Another of the offences observed by the labour inspectors and compiled by journalists from Repórter Brasil and Agencia Pública, is the carrying of excessive loads (50 tonnes per day, when the legal limit is 10 tonnes per person).

The legal limits on working time in “extreme environments” - places with extremely high or low temperatures - are not always respected, nor is the length of the working day. Cases of people working nearly 16 hours a day have been recorded. All such factors increase the risk of accidents, say the unions.

 
“High levels of risk”

According to journalist Carlos Juliano Barros, who investigated the company’s practices and made a documentary on the subject in 2011, “Factory bosses often lay the blame on the employees who have to take the risks”.

In 2010 the Labour Ministry sought to reduce accidents by introducing a programme to bring working conditions up to standard in the slaughterhouses.
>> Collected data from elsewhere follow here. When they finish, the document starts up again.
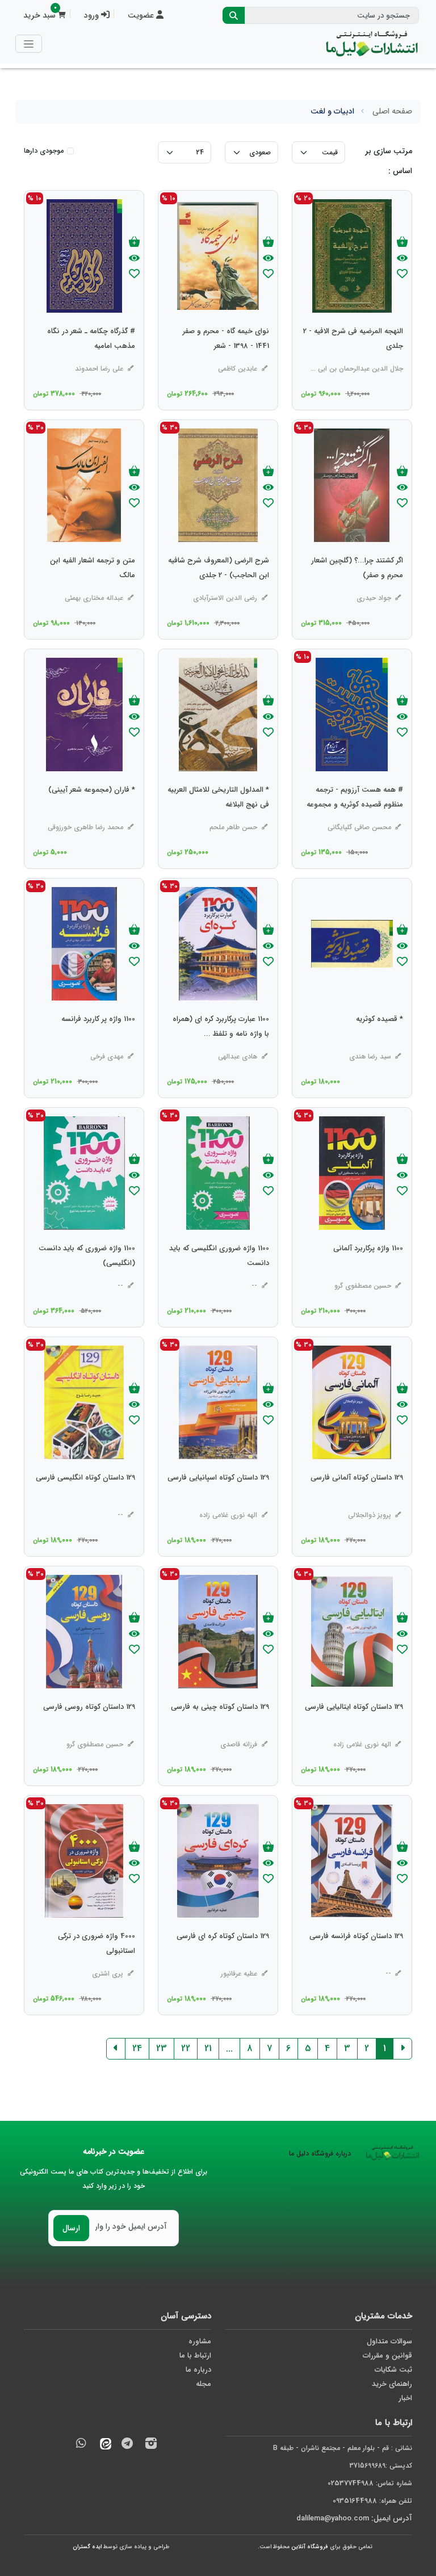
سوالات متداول (389, 2341)
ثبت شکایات (393, 2370)
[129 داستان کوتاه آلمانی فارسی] (357, 1500)
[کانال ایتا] (102, 2445)
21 (208, 2048)
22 (185, 2048)
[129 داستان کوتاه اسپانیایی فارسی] (218, 1500)
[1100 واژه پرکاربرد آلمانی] (368, 1271)
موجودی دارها (44, 151)
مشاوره (199, 2341)
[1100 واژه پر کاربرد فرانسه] (98, 1042)
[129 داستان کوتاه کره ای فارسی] (223, 1959)
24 (137, 2048)
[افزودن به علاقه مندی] (402, 275)
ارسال (71, 2228)
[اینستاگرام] (151, 2445)
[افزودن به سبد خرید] (402, 242)
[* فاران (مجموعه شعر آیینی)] (91, 812)
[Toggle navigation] (28, 43)
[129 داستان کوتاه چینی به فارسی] (220, 1730)
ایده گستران (87, 2547)
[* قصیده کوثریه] (379, 1042)
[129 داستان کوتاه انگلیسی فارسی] (85, 1500)
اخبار (405, 2398)
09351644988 (355, 2501)
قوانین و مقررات (387, 2355)
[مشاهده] (402, 258)
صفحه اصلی (392, 111)
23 (161, 2048)
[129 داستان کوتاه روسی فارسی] (89, 1730)
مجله (203, 2384)
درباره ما (198, 2370)
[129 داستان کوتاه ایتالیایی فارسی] (354, 1730)
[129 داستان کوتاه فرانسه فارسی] (356, 1959)
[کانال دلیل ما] (127, 2445)
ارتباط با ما (195, 2355)
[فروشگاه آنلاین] (372, 44)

The programmes national coordinator, Sandro Eduardo Sardá, is a prosecutor who regularly works on cases against JBS. “The enterprise has a deliberate police of undermining workers’ rights” he told Equal Times.

Yet the multinational, which is the country’s largest private company with an annual turnover of 120 billion reales in 2014 (US$37 billion) is not in difficulty. And it benefits from public funds via the national development bank, the BNDES.

“The pace of work is incompatible with protecting workers’ health” says the prosecutor.

Inspections of the slaughterhouses, conducted jointly with the occupational health service and the trade unions, have led to court orders to close down several sites of companies in the sector, including JBS. In other cases, agreements have been signed with them about respecting the measures to be put in place.

“BRF has changed its approach over the last two years, recognising that there are problems and signing agreements with us. JBS, on the other hand, remains in denial” says Sardá, who accuses the multinational of continuing to practice “social dumping”.

Yet JBS, whose name comes from that of its founder, José Bastista Sobrinho, has published an “Ethical Conduct Manual” on its website, in which the company states that “its most precious asset is human capital” (p.17).

Contacted by Equal Times, JBS stated that “improving the working environment” is a “constant concern” of the group.

The prosecutor however says that the pace of work is three times higher than the average on some slaughter lines. He also notes the lack of safety equipment, or equipment of poor quality because it is “the cheapest available”.

In a series of eye witness accounts recorded by Repórter Brasil, accident victims also complain that the enterprise has “washed its hands of them”.

In concluding the interview the prosecutor stresses that “It is important for people to know that the meat that is produced in Brazil and exported to Europe has been prepared at the cost of great human suffering.”

 

This article has been translated from French.